> [Work instructions]: Only an exact copy is wanted: the lines from the one holding "The image size is (974, 718)." through the last line below, minus the pictures.

> [Record set]:
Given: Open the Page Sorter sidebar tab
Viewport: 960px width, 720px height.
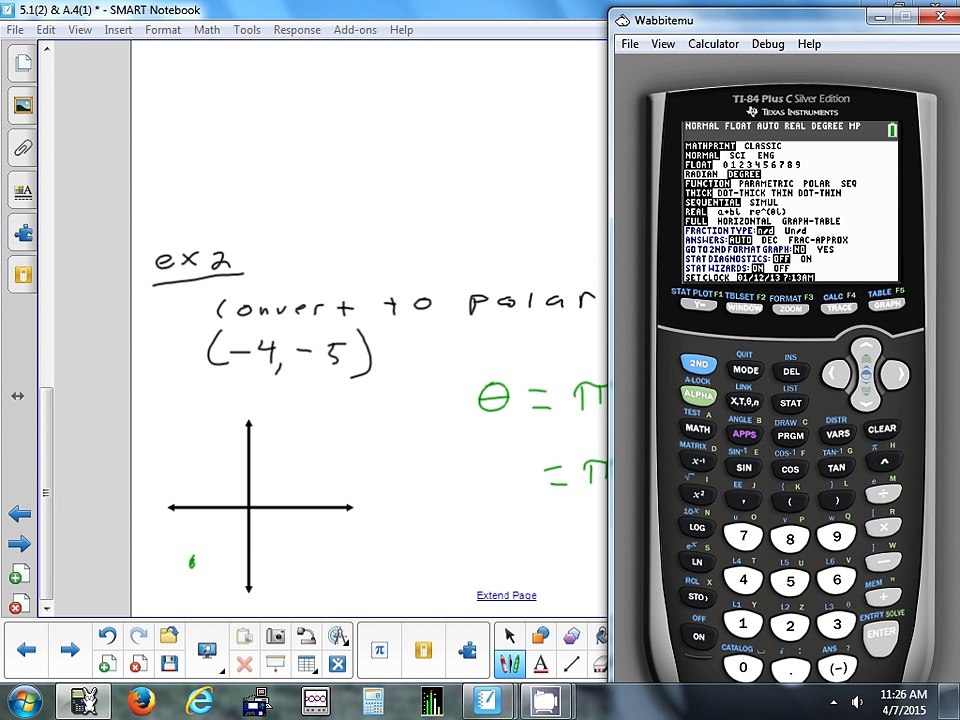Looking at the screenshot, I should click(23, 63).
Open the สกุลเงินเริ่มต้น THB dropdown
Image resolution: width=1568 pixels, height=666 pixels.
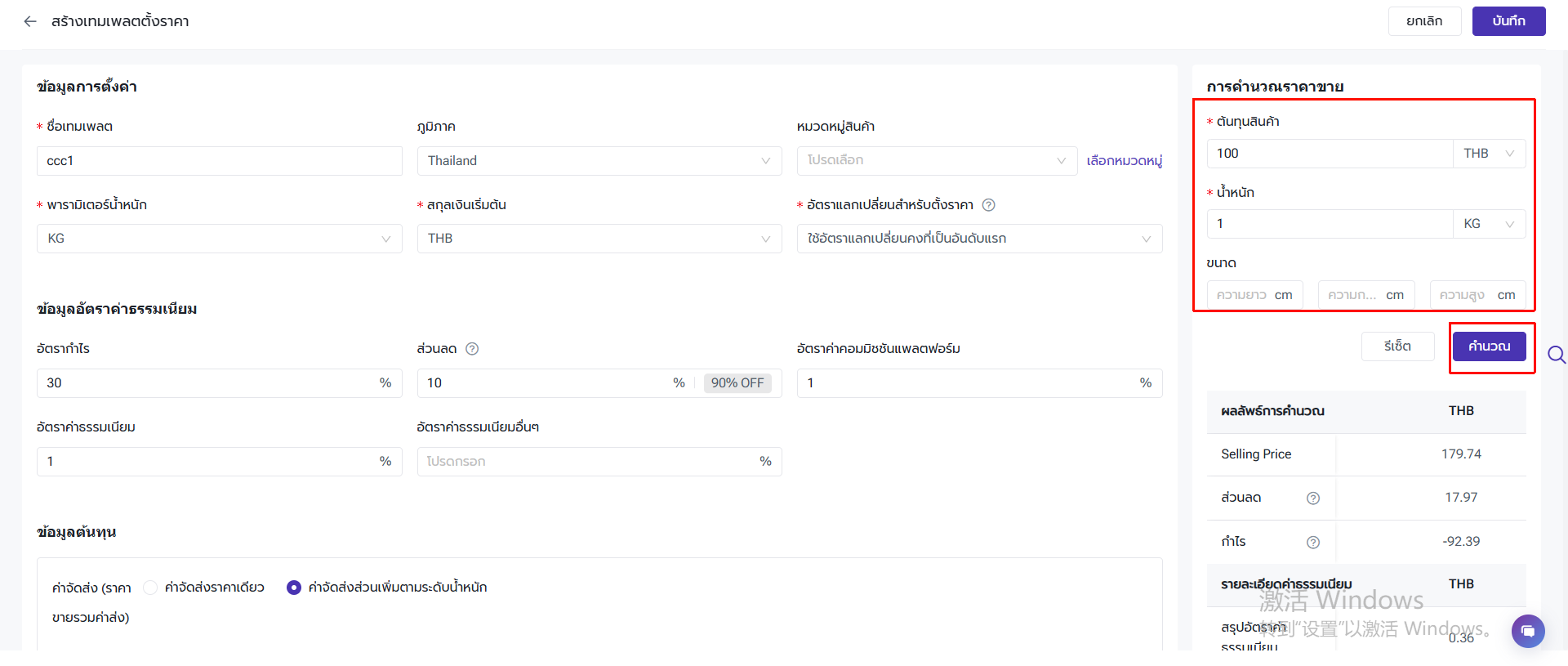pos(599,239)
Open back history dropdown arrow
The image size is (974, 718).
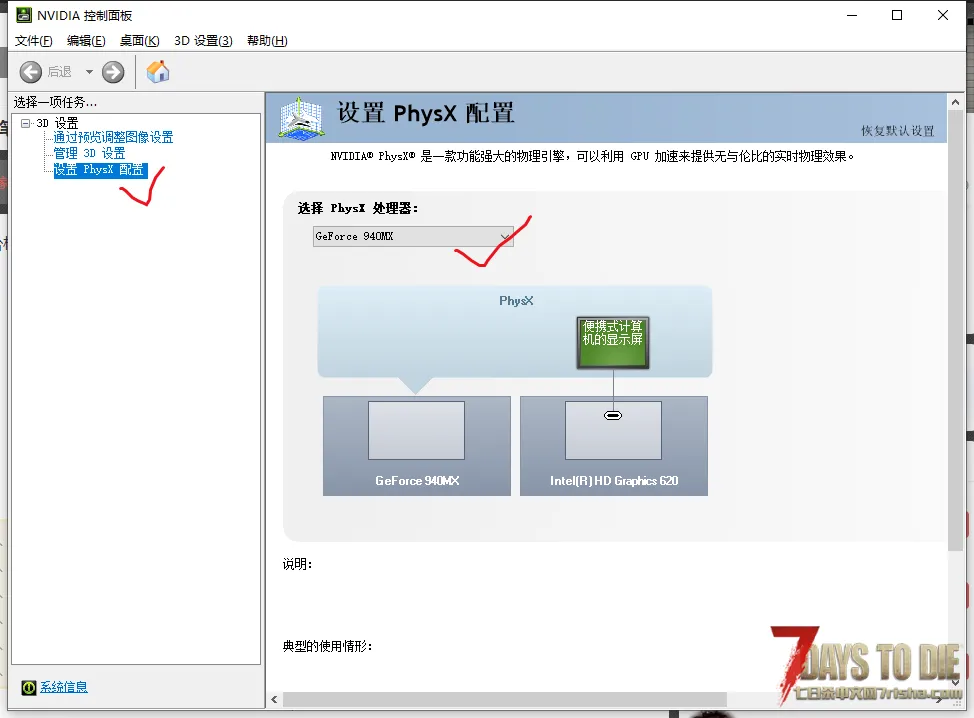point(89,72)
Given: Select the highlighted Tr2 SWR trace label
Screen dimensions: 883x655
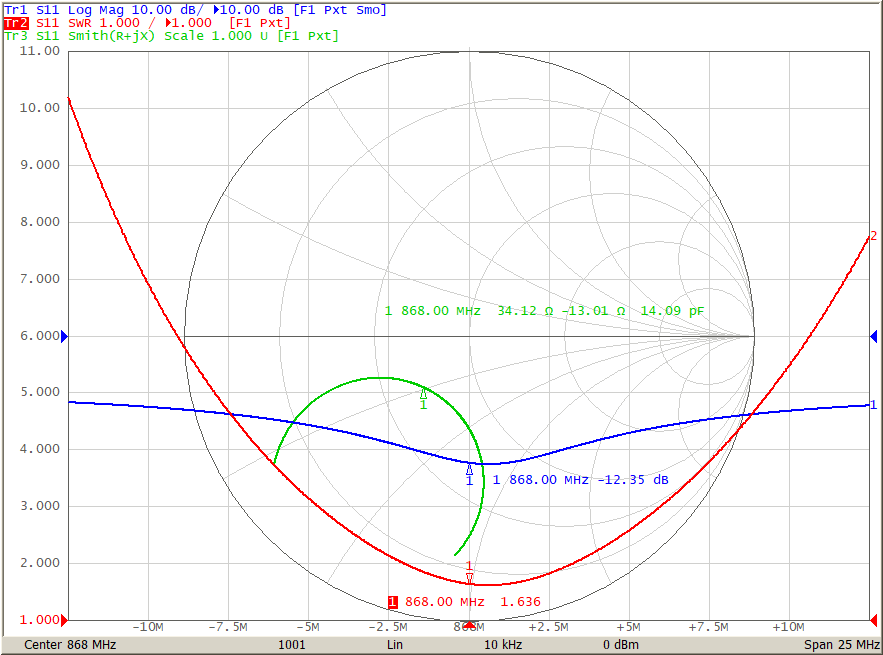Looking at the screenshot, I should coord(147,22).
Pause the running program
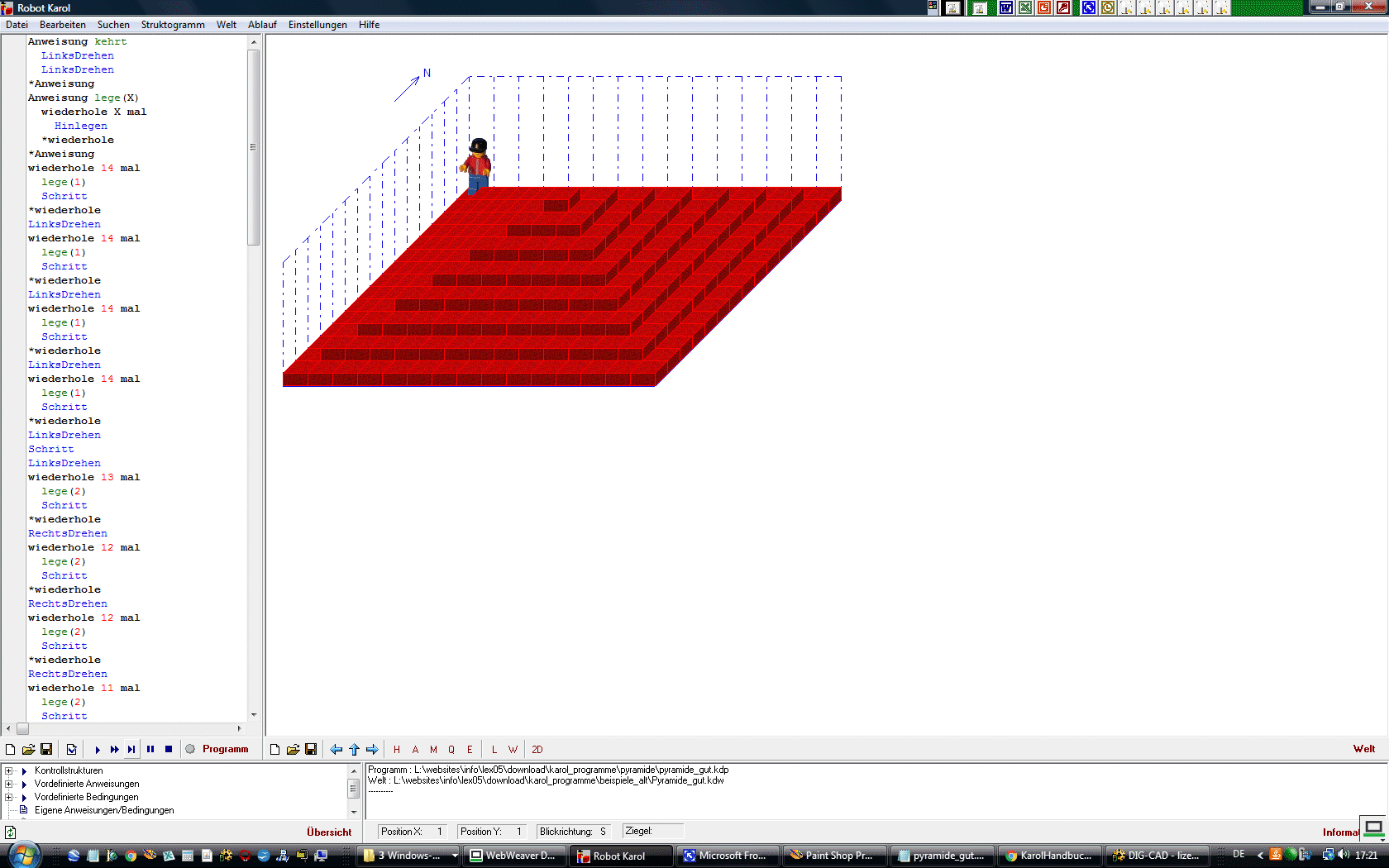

> [Solution below]:
The image size is (974, 718).
point(89,72)
Given: Select the highlighted Tr2 SWR trace label
Screen dimensions: 883x655
Looking at the screenshot, I should coord(147,22).
Pause the running program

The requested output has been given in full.